E del resto «tutte le donne avevano le forme greche del viso e anche le brutte assomigliavano a quelle figure egiziane il cui viso, con la più grande regolarità dei tratti, sembra senz'anima. (...) Cosa fa sì che le donne siano così belle in questi dintorni? La ragione, a mio avviso, è che esse appartengono ancora alle antiche stirpi etrusche e romane (...) Hanno molta forza e vivacità e passano molti mesi all'anno senza i loro mariti, i quali lavorano nelle miniere o vanno a cercare fortuna nelle città: esse, vivendo sulle montagne, godono della più grande libertà possibile».

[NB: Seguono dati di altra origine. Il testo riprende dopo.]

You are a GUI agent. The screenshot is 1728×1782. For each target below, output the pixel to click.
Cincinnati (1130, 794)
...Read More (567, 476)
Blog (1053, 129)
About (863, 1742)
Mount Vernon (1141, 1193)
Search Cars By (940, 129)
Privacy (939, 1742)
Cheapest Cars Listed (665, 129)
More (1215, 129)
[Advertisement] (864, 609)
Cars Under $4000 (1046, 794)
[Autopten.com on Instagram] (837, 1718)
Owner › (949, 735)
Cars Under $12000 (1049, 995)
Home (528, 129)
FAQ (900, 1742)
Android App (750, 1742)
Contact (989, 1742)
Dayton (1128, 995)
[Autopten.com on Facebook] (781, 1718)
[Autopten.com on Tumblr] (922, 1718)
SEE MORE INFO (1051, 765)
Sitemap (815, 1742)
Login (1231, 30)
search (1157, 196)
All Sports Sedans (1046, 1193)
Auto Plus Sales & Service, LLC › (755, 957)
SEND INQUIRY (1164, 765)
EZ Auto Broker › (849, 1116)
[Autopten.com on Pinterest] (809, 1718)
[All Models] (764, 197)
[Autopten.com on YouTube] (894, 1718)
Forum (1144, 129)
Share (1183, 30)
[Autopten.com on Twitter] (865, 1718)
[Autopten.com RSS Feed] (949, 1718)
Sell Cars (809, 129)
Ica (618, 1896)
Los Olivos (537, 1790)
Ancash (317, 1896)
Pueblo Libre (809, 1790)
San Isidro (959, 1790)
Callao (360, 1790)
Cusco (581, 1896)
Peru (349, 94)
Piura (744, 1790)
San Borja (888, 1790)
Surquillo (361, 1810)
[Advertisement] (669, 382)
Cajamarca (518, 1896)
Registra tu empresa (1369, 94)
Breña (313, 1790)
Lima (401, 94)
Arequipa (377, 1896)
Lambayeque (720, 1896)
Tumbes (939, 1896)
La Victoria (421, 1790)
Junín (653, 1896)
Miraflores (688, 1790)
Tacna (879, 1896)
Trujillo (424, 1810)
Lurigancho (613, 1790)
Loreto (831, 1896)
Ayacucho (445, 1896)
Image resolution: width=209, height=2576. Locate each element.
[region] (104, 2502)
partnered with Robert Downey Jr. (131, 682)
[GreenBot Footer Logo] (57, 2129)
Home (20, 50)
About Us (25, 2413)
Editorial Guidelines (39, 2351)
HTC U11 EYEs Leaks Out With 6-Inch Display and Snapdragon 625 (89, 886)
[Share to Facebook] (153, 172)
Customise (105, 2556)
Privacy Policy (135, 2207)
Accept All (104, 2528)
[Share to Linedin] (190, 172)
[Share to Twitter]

A proposito di bellezze femminili, Amoretti ha da raccontare una novella quasi boccaccesca: è la vicenda di un gruppo di forestieri alloggiato da un parroco che nel contempo ospita anche due splendide nipoti, l'una bionda e l'altra mora. La «bruna dall'aria vivace e appetitosa» viene corteggiata da un giovane marchese che riesce a farsi indicare la camera dove nottempo decide di infilarsi: «Alza le coperte, entra nel letto e abbraccia la persona che vi dormiva. - Gesummaria, è il diavolo! Aiuto! Una candela! - sente la voce rauca di una vecchia gridare queste parole. Nella casa si diffonde l'allarme: intanto il buon curato smaltiva nel sonno le sue abbondanti libagioni. Le ragazze accorrono con delle candele, il personale fa altrettanto e si vede il nostro giovane sventato, in camicia, vicino al letto, e la vecchia serva, anch'essa in camicia, dall'altro lato. Che bel quadretto!». E accorre anche il prete, per evitare le schioppettate del quale, al marchesino non rimane che che la scusa del sonnambulismo.